Tehran’s Museum of Contemporary Art was inaugurated in 1977, with parkland once used by the military now dotted with sculptures by Henry Moore and Alberto Giacometti, and a Brutalist building dubbed an “underground Guggenheim” because of its spiral ramp that took visitors on a descent into its bowels. Here was hung what’s been called “the best modern art collection you have never heard of”: 200 or so works with a current-day value conservatively estimated at well over $US3 billion.
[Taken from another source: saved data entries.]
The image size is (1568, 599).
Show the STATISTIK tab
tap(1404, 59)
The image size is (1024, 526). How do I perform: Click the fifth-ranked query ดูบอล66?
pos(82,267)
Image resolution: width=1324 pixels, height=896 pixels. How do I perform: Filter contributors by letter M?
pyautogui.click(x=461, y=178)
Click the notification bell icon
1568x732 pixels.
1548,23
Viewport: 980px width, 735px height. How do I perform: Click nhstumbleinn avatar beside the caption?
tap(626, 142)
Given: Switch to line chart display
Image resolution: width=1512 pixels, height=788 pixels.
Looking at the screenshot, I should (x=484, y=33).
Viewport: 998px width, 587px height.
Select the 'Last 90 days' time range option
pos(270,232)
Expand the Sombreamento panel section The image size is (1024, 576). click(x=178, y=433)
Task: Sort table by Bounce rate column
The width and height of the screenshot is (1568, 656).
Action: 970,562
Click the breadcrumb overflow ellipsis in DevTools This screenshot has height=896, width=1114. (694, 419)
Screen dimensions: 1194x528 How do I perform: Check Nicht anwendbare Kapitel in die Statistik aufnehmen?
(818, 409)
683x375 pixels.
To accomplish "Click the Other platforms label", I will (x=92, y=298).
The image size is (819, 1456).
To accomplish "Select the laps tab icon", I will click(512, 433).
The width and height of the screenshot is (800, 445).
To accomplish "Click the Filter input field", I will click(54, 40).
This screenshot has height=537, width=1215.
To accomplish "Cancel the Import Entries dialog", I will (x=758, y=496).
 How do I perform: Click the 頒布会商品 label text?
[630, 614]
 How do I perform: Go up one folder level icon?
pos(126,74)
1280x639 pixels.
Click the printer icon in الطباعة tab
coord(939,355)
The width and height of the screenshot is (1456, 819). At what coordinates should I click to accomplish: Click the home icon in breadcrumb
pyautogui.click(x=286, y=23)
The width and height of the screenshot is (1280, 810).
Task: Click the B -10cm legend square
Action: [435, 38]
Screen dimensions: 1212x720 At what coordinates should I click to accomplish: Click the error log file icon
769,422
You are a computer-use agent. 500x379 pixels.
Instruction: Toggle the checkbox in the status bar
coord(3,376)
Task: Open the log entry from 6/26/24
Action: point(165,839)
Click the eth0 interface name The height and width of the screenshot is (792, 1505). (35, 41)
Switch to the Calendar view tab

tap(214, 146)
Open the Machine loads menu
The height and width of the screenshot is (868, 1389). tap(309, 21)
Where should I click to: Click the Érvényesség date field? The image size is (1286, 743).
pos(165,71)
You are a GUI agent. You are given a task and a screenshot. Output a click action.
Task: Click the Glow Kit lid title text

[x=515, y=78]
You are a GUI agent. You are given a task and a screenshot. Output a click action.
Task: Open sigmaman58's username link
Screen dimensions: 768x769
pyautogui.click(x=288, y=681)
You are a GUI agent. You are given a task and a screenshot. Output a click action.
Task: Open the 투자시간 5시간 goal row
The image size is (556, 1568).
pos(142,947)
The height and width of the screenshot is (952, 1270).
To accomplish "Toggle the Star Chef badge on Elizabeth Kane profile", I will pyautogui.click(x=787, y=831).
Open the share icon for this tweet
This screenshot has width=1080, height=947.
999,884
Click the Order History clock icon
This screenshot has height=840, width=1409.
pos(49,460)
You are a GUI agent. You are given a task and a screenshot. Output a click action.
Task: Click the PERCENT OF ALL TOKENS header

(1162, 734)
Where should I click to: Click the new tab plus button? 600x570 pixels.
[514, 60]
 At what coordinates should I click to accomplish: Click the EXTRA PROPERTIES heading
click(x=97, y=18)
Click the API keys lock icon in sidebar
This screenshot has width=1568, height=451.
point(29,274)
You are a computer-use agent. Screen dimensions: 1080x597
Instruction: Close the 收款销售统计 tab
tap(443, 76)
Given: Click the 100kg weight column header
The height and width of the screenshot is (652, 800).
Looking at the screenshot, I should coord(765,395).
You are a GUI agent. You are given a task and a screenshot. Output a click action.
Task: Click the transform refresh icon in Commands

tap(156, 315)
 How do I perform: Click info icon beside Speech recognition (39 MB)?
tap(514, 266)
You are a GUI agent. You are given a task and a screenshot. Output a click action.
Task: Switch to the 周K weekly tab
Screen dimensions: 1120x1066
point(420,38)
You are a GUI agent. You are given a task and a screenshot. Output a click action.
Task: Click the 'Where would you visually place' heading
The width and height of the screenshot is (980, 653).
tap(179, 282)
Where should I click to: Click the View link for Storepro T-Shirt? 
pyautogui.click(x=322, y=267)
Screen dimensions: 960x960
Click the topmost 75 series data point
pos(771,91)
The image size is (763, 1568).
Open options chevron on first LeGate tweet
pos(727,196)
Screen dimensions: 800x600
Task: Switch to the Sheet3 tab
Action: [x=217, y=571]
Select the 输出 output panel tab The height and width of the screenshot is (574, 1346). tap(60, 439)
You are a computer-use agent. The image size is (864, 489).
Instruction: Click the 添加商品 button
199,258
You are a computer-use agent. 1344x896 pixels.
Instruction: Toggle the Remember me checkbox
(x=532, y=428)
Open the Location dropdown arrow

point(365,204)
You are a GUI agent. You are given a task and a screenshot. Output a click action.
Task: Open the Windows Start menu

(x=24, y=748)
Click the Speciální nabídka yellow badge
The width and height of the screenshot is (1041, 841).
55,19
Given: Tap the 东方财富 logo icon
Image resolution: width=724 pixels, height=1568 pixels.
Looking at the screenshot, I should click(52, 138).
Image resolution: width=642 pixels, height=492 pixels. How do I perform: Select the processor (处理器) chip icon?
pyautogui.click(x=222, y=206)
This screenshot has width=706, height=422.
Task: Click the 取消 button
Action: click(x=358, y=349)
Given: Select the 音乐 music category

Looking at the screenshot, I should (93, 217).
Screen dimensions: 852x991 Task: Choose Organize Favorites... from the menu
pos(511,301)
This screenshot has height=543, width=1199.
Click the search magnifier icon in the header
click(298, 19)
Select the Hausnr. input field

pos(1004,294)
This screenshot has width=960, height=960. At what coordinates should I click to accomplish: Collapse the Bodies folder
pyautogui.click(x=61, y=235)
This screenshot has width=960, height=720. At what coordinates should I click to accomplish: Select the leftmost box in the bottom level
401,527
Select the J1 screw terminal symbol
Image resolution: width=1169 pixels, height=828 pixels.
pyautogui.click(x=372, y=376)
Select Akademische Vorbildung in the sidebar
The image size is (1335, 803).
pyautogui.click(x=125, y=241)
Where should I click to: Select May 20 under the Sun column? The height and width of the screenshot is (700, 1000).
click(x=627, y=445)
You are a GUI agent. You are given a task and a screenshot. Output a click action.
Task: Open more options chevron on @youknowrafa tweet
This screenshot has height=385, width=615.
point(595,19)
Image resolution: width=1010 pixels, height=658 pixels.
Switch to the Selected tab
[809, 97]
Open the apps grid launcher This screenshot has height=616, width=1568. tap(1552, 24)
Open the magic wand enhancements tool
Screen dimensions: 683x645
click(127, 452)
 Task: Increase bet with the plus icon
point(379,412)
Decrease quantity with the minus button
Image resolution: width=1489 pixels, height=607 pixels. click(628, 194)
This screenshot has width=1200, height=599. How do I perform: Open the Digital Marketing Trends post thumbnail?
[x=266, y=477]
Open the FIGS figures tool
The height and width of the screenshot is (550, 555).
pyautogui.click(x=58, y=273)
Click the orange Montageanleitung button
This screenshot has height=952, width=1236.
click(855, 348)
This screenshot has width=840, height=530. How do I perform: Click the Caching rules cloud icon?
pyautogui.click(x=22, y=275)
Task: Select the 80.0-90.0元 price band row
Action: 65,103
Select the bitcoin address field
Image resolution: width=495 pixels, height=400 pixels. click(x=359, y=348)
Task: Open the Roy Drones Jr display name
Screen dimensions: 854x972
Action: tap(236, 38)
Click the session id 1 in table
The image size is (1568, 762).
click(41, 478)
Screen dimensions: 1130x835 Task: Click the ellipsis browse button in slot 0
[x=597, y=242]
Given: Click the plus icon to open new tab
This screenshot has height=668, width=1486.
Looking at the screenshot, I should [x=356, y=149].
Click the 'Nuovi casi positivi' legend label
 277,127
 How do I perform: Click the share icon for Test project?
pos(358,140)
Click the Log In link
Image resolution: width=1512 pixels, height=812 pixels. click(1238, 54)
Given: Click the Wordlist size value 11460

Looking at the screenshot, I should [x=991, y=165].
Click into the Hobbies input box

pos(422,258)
Less than two years later, the Shah was deposed in the Islamic Revolution, and the couple were forced into exile – in Egypt, Morocco, The Bahamas, Mexico and, briefly, the US, where president Jimmy Carter’s decision to allow the Shah to receive cancer treatment prompted the seizure of 52 American diplomats and staff at the US embassy in Tehran. “It was very, very hard to leave, especially when I saw the tears in the eyes of my husband,” Pahlavi remembers. “When you leave your land, your love, your belongings, it’s very sad. But I didn’t want to be negative. I didn’t want to lose my hope and positivity.” On the plane as they jetted towards Egypt, she immediately began writing morale-boosting letters to friends and supporters left behind.